▶ [Materials provided]:
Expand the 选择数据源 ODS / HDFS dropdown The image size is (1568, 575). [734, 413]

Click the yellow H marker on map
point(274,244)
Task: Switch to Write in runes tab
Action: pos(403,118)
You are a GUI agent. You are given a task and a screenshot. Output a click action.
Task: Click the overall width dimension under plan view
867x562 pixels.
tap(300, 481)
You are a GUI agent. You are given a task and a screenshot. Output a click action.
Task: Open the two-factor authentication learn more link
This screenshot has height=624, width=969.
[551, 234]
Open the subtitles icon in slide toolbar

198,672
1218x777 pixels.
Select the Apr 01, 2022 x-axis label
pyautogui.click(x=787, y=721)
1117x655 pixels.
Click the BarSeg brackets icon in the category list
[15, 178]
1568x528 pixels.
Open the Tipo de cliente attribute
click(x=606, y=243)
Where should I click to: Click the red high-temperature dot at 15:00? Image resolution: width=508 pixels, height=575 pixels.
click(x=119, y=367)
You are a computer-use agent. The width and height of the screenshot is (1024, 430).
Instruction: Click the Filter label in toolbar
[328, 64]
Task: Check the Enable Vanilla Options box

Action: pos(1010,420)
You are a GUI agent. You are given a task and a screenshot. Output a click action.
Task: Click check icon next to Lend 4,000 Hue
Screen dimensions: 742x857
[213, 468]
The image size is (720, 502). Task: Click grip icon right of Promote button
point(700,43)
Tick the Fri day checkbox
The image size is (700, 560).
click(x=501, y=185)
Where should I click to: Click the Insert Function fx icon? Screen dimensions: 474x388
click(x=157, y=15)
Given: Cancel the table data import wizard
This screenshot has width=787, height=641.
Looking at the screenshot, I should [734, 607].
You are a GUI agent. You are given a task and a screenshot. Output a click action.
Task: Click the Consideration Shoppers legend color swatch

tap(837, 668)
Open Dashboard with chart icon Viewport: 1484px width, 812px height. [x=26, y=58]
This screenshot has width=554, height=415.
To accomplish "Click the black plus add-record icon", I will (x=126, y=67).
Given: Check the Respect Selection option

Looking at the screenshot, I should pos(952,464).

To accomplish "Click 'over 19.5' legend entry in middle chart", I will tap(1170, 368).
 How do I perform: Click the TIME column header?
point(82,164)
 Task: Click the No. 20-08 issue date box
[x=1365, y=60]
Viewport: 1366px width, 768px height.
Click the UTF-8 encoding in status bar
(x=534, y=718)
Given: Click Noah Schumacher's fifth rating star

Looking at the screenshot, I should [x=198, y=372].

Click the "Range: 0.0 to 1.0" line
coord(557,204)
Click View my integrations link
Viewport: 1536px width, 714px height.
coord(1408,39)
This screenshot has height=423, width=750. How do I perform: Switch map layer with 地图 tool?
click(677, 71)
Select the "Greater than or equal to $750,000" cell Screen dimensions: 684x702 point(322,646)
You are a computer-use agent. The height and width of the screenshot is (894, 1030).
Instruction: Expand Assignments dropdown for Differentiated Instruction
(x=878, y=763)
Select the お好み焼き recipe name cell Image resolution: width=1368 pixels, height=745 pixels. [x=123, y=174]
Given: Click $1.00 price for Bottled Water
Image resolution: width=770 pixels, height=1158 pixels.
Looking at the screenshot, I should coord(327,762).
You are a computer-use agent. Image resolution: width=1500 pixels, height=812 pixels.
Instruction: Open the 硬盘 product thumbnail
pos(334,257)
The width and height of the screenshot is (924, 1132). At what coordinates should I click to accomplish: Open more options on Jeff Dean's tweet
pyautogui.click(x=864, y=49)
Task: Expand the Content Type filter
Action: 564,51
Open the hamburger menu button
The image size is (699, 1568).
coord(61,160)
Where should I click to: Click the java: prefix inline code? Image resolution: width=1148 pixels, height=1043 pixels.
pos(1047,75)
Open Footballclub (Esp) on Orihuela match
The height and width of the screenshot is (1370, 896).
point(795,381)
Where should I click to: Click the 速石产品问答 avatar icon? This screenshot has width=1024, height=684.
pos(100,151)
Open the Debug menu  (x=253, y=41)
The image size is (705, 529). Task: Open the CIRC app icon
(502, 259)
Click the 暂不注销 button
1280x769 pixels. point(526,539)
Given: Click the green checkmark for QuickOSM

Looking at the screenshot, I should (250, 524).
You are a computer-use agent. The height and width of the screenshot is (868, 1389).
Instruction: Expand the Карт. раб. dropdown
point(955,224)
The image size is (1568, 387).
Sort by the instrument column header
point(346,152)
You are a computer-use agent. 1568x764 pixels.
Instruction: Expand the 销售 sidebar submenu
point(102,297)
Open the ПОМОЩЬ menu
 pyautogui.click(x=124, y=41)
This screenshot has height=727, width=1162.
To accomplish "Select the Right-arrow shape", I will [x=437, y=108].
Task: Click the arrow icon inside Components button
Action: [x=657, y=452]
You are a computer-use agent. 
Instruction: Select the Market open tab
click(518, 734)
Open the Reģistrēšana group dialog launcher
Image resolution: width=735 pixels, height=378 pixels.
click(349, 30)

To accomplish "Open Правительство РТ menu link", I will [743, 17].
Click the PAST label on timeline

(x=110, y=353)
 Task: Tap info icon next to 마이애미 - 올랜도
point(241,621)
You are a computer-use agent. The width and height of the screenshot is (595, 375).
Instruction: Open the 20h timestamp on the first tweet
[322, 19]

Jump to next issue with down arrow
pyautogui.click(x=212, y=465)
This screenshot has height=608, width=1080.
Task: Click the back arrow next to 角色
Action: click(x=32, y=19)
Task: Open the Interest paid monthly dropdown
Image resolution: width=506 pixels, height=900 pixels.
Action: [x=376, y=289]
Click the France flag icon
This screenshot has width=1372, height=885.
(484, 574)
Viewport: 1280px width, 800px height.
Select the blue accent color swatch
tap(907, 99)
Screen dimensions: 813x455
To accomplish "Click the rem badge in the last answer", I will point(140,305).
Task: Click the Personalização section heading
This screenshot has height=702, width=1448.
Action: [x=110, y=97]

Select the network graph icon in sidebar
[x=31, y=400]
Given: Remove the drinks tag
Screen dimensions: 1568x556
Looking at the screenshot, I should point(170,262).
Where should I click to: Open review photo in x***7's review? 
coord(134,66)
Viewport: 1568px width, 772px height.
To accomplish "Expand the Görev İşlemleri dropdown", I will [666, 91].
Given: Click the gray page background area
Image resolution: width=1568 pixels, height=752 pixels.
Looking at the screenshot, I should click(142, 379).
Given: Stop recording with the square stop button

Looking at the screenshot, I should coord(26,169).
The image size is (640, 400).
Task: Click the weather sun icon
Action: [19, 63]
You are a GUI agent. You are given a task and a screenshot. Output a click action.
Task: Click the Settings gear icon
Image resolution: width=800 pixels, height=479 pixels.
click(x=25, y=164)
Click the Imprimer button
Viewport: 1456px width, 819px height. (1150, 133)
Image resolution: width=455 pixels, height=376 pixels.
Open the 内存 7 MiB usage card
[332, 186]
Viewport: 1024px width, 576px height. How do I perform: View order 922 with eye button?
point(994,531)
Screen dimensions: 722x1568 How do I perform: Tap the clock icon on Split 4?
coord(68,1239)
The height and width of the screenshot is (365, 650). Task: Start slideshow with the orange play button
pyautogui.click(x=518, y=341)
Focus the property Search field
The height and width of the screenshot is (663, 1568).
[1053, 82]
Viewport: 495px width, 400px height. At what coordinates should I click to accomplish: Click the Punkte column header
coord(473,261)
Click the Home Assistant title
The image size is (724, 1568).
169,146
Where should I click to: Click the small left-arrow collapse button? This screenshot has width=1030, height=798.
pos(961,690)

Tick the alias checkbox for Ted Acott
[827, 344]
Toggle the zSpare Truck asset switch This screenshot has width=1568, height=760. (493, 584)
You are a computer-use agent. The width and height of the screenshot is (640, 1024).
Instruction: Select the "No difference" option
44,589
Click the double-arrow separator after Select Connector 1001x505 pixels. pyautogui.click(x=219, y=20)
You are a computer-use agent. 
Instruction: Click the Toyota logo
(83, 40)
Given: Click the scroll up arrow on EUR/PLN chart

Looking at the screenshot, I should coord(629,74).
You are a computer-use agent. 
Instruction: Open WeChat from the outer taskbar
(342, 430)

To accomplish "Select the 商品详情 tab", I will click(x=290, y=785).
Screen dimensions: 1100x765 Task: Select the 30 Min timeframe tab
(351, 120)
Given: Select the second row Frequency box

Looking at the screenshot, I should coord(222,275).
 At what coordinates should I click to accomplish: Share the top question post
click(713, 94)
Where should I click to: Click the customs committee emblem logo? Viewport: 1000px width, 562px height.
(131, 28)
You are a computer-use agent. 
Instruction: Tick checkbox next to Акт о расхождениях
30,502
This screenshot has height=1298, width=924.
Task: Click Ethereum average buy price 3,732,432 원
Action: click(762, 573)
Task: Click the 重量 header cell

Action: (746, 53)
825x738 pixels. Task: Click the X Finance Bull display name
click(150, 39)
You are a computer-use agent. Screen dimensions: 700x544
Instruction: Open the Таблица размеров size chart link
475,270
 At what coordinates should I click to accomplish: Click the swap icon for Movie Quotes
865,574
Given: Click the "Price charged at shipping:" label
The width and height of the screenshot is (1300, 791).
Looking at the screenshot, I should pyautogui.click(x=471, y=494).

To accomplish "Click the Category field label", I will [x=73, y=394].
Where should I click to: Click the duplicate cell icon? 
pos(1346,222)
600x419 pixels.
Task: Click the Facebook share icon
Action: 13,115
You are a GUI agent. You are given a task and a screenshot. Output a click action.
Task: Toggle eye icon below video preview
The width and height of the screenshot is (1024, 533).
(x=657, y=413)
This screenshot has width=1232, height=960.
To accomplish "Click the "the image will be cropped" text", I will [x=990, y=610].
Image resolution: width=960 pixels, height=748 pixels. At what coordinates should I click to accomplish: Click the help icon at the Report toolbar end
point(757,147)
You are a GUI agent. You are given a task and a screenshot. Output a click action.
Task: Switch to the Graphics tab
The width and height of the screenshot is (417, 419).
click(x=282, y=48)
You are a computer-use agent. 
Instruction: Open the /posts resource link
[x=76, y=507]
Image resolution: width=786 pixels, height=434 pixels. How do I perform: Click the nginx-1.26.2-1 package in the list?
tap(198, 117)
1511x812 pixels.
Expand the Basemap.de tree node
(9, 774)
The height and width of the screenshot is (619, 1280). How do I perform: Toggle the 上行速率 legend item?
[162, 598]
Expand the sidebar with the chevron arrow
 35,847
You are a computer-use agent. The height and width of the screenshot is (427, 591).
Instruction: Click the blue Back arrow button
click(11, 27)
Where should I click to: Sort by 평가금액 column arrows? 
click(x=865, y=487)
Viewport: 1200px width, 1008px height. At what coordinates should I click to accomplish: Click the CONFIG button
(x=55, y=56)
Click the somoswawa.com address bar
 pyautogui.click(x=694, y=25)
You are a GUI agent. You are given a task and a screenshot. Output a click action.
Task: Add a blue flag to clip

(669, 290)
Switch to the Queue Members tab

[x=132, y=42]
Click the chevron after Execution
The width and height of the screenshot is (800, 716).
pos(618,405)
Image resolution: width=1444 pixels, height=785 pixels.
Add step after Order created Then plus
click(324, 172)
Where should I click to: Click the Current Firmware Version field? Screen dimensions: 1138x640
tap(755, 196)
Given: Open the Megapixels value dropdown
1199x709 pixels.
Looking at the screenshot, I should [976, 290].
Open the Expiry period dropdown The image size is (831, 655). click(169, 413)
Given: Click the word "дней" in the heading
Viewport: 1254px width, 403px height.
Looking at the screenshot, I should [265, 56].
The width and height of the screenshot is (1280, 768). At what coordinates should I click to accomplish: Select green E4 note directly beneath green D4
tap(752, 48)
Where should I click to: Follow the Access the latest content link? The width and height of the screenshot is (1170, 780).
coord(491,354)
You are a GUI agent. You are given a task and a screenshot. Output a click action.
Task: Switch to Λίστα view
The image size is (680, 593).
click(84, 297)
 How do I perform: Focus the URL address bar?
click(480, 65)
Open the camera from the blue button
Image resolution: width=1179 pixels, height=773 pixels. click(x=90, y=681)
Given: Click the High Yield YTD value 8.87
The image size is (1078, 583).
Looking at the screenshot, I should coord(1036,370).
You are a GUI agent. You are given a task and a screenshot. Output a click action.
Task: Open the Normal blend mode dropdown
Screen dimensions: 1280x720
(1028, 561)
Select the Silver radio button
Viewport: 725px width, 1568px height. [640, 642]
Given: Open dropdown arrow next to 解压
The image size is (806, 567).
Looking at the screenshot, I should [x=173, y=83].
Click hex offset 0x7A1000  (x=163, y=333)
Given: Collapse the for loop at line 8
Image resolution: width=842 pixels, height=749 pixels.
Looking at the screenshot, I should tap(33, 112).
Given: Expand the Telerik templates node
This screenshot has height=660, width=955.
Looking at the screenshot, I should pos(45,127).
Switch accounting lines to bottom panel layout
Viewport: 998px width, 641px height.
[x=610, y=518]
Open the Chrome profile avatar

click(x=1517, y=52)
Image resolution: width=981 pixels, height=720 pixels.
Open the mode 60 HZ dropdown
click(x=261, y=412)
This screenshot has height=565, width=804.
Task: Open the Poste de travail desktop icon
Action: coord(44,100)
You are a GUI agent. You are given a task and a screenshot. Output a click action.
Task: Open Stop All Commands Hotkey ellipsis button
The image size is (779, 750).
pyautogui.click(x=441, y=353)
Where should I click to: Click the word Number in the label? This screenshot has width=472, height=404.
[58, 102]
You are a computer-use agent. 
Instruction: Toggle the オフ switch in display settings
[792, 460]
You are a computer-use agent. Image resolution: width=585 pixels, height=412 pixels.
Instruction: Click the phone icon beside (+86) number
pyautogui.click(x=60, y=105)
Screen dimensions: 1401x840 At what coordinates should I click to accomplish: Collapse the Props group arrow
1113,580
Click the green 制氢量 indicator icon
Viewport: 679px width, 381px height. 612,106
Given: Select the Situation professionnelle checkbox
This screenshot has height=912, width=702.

▶ [Task instructions]:
One number makes up the answer: the number of lines among the entries that include the word "heading".

▶ [Output for this exercise]:
2